=== Assigned task ===
Write out every single entry exactly.

Provided records Start Marker

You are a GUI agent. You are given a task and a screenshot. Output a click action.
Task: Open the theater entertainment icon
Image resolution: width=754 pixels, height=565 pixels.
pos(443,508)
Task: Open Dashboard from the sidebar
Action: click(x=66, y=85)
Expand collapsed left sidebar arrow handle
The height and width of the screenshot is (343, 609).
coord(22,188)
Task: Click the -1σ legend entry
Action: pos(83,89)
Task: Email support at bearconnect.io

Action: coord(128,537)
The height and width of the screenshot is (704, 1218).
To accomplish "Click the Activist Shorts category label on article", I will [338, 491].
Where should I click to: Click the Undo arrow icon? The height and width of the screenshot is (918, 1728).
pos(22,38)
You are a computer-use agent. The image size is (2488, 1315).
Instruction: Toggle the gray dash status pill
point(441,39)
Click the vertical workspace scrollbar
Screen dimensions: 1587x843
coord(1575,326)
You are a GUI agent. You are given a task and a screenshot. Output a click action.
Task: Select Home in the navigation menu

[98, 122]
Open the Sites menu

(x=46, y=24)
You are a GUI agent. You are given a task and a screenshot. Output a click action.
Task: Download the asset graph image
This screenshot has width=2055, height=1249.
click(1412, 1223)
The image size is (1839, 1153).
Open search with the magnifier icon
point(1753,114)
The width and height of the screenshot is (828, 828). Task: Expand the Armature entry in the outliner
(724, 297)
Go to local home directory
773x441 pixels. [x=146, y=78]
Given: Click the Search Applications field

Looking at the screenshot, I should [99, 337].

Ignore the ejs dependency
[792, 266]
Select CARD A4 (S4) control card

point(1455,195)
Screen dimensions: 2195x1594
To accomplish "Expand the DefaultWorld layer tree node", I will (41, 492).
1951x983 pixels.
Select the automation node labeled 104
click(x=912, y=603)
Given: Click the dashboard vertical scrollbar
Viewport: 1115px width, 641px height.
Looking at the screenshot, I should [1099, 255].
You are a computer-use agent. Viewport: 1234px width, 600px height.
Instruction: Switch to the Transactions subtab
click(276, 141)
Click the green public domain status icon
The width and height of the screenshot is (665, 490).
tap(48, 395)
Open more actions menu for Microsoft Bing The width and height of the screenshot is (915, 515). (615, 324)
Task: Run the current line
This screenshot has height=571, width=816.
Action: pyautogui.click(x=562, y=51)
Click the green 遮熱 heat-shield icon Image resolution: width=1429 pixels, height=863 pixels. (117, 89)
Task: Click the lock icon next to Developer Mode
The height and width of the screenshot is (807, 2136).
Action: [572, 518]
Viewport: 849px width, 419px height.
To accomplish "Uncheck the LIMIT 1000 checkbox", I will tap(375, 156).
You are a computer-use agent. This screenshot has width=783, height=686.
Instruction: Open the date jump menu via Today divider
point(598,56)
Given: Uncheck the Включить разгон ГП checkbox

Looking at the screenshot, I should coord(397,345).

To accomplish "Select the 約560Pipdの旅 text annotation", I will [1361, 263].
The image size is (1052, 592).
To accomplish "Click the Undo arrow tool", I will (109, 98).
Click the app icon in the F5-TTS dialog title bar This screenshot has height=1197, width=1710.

Provided records End Marker

=== Task solution ===
You are a GUI agent. You are given a task and a screenshot. Output a click action.
Task: Open the theater entertainment icon
Image resolution: width=754 pixels, height=565 pixels.
pos(443,508)
Task: Open Dashboard from the sidebar
Action: click(x=66, y=85)
Expand collapsed left sidebar arrow handle
The height and width of the screenshot is (343, 609).
coord(22,188)
Task: Click the -1σ legend entry
Action: pos(83,89)
Task: Email support at bearconnect.io

Action: coord(128,537)
The height and width of the screenshot is (704, 1218).
To accomplish "Click the Activist Shorts category label on article", I will [338, 491].
Where should I click to: Click the Undo arrow icon? The height and width of the screenshot is (918, 1728).
pos(22,38)
You are a computer-use agent. The image size is (2488, 1315).
Instruction: Toggle the gray dash status pill
point(441,39)
Click the vertical workspace scrollbar
Screen dimensions: 1587x843
coord(1575,326)
You are a GUI agent. You are given a task and a screenshot. Output a click action.
Task: Select Home in the navigation menu

[98, 122]
Open the Sites menu

(x=46, y=24)
You are a GUI agent. You are given a task and a screenshot. Output a click action.
Task: Download the asset graph image
This screenshot has width=2055, height=1249.
click(1412, 1223)
The image size is (1839, 1153).
Open search with the magnifier icon
point(1753,114)
The width and height of the screenshot is (828, 828). Task: Expand the Armature entry in the outliner
(724, 297)
Go to local home directory
773x441 pixels. [x=146, y=78]
Given: Click the Search Applications field

Looking at the screenshot, I should [99, 337].

Ignore the ejs dependency
[792, 266]
Select CARD A4 (S4) control card

point(1455,195)
Screen dimensions: 2195x1594
To accomplish "Expand the DefaultWorld layer tree node", I will (41, 492).
1951x983 pixels.
Select the automation node labeled 104
click(x=912, y=603)
Given: Click the dashboard vertical scrollbar
Viewport: 1115px width, 641px height.
Looking at the screenshot, I should [1099, 255].
You are a computer-use agent. Viewport: 1234px width, 600px height.
Instruction: Switch to the Transactions subtab
click(276, 141)
Click the green public domain status icon
The width and height of the screenshot is (665, 490).
tap(48, 395)
Open more actions menu for Microsoft Bing The width and height of the screenshot is (915, 515). (615, 324)
Task: Run the current line
This screenshot has height=571, width=816.
Action: pyautogui.click(x=562, y=51)
Click the green 遮熱 heat-shield icon Image resolution: width=1429 pixels, height=863 pixels. (117, 89)
Task: Click the lock icon next to Developer Mode
The height and width of the screenshot is (807, 2136).
Action: [572, 518]
Viewport: 849px width, 419px height.
To accomplish "Uncheck the LIMIT 1000 checkbox", I will tap(375, 156).
You are a computer-use agent. This screenshot has width=783, height=686.
Instruction: Open the date jump menu via Today divider
point(598,56)
Given: Uncheck the Включить разгон ГП checkbox

Looking at the screenshot, I should coord(397,345).

To accomplish "Select the 約560Pipdの旅 text annotation", I will [1361, 263].
The image size is (1052, 592).
To accomplish "Click the Undo arrow tool", I will (109, 98).
Click the app icon in the F5-TTS dialog title bar This screenshot has height=1197, width=1710.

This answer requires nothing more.